== Entries shown ==
========
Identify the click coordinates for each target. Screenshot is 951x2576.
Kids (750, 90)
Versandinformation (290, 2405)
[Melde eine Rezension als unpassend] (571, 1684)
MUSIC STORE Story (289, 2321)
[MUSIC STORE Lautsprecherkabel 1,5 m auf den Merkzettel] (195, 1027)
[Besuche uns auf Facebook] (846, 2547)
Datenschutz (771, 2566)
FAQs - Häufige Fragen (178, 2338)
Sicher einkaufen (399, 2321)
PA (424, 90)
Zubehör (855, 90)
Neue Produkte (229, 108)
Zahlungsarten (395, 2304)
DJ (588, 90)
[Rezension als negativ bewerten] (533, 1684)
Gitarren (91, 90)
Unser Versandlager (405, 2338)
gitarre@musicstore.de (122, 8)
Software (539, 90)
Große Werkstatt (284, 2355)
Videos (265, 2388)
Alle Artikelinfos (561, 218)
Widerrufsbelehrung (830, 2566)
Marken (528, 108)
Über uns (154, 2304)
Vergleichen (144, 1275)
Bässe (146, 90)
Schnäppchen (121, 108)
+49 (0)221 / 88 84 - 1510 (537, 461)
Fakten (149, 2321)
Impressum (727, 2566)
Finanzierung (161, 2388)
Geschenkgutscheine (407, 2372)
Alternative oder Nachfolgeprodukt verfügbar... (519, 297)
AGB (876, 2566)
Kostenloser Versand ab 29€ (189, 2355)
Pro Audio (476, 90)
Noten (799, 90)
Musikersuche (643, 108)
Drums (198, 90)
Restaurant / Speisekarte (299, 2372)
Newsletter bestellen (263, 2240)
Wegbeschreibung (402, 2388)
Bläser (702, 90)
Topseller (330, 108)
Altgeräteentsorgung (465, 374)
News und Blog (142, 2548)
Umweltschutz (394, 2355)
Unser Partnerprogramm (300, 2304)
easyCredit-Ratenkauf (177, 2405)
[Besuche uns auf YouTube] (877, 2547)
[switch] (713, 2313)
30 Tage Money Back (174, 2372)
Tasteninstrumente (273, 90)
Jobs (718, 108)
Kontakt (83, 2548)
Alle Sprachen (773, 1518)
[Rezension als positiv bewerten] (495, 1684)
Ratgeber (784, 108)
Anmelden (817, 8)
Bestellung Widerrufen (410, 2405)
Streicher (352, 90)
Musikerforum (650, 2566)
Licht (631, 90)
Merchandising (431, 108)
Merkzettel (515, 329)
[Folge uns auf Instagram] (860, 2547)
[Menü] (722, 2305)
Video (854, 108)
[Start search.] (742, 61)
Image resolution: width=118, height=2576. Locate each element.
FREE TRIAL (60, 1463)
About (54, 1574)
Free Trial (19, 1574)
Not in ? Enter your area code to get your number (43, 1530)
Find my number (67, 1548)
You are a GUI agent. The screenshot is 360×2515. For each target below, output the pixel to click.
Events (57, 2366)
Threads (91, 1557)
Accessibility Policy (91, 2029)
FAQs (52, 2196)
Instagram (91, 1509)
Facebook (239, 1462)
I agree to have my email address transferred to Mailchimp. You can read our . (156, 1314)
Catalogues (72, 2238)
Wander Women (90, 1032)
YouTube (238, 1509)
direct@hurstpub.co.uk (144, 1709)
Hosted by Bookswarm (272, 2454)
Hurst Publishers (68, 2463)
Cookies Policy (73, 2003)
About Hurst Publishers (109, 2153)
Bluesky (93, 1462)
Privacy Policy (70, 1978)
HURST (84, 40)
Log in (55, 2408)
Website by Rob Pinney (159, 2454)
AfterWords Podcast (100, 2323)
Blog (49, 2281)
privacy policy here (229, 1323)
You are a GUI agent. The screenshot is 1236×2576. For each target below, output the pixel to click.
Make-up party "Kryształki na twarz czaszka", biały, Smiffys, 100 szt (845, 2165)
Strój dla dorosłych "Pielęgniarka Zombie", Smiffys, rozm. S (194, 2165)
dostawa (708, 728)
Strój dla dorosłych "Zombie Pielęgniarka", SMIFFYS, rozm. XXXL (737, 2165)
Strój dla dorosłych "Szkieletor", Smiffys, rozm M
========
== Task statement ==
Transcribe the whole listing above exactly, leaving nothing out.

== Task output ==
Identify the click coordinates for each target. Screenshot is 951x2576.
Kids (750, 90)
Versandinformation (290, 2405)
[Melde eine Rezension als unpassend] (571, 1684)
MUSIC STORE Story (289, 2321)
[MUSIC STORE Lautsprecherkabel 1,5 m auf den Merkzettel] (195, 1027)
[Besuche uns auf Facebook] (846, 2547)
Datenschutz (771, 2566)
FAQs - Häufige Fragen (178, 2338)
Sicher einkaufen (399, 2321)
PA (424, 90)
Zubehör (855, 90)
Neue Produkte (229, 108)
Zahlungsarten (395, 2304)
DJ (588, 90)
[Rezension als negativ bewerten] (533, 1684)
Gitarren (91, 90)
Unser Versandlager (405, 2338)
gitarre@musicstore.de (122, 8)
Software (539, 90)
Große Werkstatt (284, 2355)
Videos (265, 2388)
Alle Artikelinfos (561, 218)
Widerrufsbelehrung (830, 2566)
Marken (528, 108)
Über uns (154, 2304)
Vergleichen (144, 1275)
Bässe (146, 90)
Schnäppchen (121, 108)
+49 (0)221 / 88 84 - 1510 (537, 461)
Fakten (149, 2321)
Impressum (727, 2566)
Finanzierung (161, 2388)
Geschenkgutscheine (407, 2372)
Alternative oder Nachfolgeprodukt verfügbar... (519, 297)
AGB (876, 2566)
Kostenloser Versand ab 29€ (189, 2355)
Pro Audio (476, 90)
Noten (799, 90)
Musikersuche (643, 108)
Drums (198, 90)
Restaurant / Speisekarte (299, 2372)
Newsletter bestellen (263, 2240)
Wegbeschreibung (402, 2388)
Bläser (702, 90)
Topseller (330, 108)
Altgeräteentsorgung (465, 374)
News und Blog (142, 2548)
Umweltschutz (394, 2355)
Unser Partnerprogramm (300, 2304)
easyCredit-Ratenkauf (177, 2405)
[Besuche uns auf YouTube] (877, 2547)
[switch] (713, 2313)
30 Tage Money Back (174, 2372)
Tasteninstrumente (273, 90)
Jobs (718, 108)
Kontakt (83, 2548)
Alle Sprachen (773, 1518)
[Rezension als positiv bewerten] (495, 1684)
Ratgeber (784, 108)
Anmelden (817, 8)
Bestellung Widerrufen (410, 2405)
Streicher (352, 90)
Musikerforum (650, 2566)
Licht (631, 90)
Merchandising (431, 108)
Merkzettel (515, 329)
[Folge uns auf Instagram] (860, 2547)
[Menü] (722, 2305)
Video (854, 108)
[Start search.] (742, 61)
Image resolution: width=118, height=2576. Locate each element.
FREE TRIAL (60, 1463)
About (54, 1574)
Free Trial (19, 1574)
Not in ? Enter your area code to get your number (43, 1530)
Find my number (67, 1548)
You are a GUI agent. The screenshot is 360×2515. For each target below, output the pixel to click.
Events (57, 2366)
Threads (91, 1557)
Accessibility Policy (91, 2029)
FAQs (52, 2196)
Instagram (91, 1509)
Facebook (239, 1462)
I agree to have my email address transferred to Mailchimp. You can read our . (156, 1314)
Catalogues (72, 2238)
Wander Women (90, 1032)
YouTube (238, 1509)
direct@hurstpub.co.uk (144, 1709)
Hosted by Bookswarm (272, 2454)
Hurst Publishers (68, 2463)
Cookies Policy (73, 2003)
About Hurst Publishers (109, 2153)
Bluesky (93, 1462)
Privacy Policy (70, 1978)
HURST (84, 40)
Log in (55, 2408)
Website by Rob Pinney (159, 2454)
AfterWords Podcast (100, 2323)
Blog (49, 2281)
privacy policy here (229, 1323)
You are a GUI agent. The screenshot is 1236×2576. For each target below, output the pixel to click.
Make-up party "Kryształki na twarz czaszka", biały, Smiffys, 100 szt (845, 2165)
Strój dla dorosłych "Pielęgniarka Zombie", Smiffys, rozm. S (194, 2165)
dostawa (708, 728)
Strój dla dorosłych "Zombie Pielęgniarka", SMIFFYS, rozm. XXXL (737, 2165)
Strój dla dorosłych "Szkieletor", Smiffys, rozm M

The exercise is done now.